Benzodiazepines like Tranxene are typically secondary drugs of abuse, as only a very small number of individuals who abuse benzodiazepines report them as their primary drug of abuse.
Opioid drugs are the primary drug of abuse in most cases of benzodiazepine abuse, with alcohol being the second most common drug of abuse with benzodiazepines.
Abuse of benzodiazepines often occurs to enhance the euphoric effects of other drugs or to reduce unwanted effects that are associated with other drugs.
When an individual abuses a benzodiazepine like Tranxene in combination with some other drug of abuse, they will often take the benzodiazepine in a much higher dose than an individual who is abusing a benzodiazepine alone.

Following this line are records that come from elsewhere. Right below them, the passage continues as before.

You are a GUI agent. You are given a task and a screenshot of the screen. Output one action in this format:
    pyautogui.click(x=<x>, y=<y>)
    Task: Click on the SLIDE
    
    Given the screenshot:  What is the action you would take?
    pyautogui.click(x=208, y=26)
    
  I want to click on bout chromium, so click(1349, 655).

Taking higher doses of the drug results in tolerance forming much more quickly and accelerates addiction.
Research indicates there are other risk factors associated with benzodiazepine abuse, including:
A large number of individuals who abuse benzodiazepines are Caucasian.
Mental health disorder
Benzodiazepine abuse is strongly associated with individuals who have some other diagnosis of a psychiatric or psychological disorder.
Pre-existing substance use disorder
Rates of benzodiazepine abuse are much higher in individuals who have some other pre-existing substance use disorder.
Someone with a family history of a substance use disorder or some other mental health disorder is at an increased risk for benzodiazepine abuse.
Length of use
Individuals with prescriptions for benzodiazepines that continue for a year or more are at a greater risk of developing an addiction than individuals who are prescribed the drug for shorter periods of time.
Individuals who use the drug for longer periods of time are more likely to develop a severe physical dependence on Tranxene.
The development of physical dependence on any drug results in the person having difficulty discontinuing the use of the drug on their own.
Individuals who abuse drugs and develop a significant physical dependence on them are often concerned about the stigma associated with their condition and may not actively seek help.
The physical dependence associated with benzodiazepines can produce severe withdrawal symptoms, including delirium tremens and seizures, which can both be life-threatening.
Many individuals become caught up in the cycle of addiction by using the drug to avoid withdrawal symptoms. They find they need the drug more frequently or in higher amounts to avoid withdrawal instead of proactively seeking help for their situation.
Factors Resulting In Addiction
The type of drug or the kind of person does not determine whether one will develop a substance use disorder. Instead, it is a combination of variables that increase the probability that anyone could develop a substance abuse issue.
Tranxene, like all of the benzodiazepines, is a drug that has significant medicinal uses. However, it is also a drug that can be a significant drug of abuse.
It is possible to become addicted to Tranxene through chronic misuse of the drug.
Addiction represents a chronic disorder that is associated with drug misuse and the development of significant impairment or dysfunction in life as a direct result of drug use.
People who use drugs for medical reasons, while under the supervision of their doctor, would not be considered addicted to the drug even if they develop a level of physical dependence when taking it.
Treating Addiction to Tranxene
Addiction is a treatable condition. It requires hard work and a professional team effort to help an individual in recovery, but an addiction to any substance of abuse is treatable.
In the vast majority of cases, individuals with substance use disorders need to receive professional help to overcome their problem.
In the case of Tranxene, the first step is to get a formal assessment from a licensed medical professional. This will help an individual determine the extent of their addictive behavior and learn of possible treatment plans.
The majority of individuals who are addicted to benzodiazepines like Tranxene need professional assistance to help them recover. They also need to be involved in treatment for a sufficient length of time to allow them to change their behavior and develop a new approach to life. These are effective methods in achieving freedom from addiction.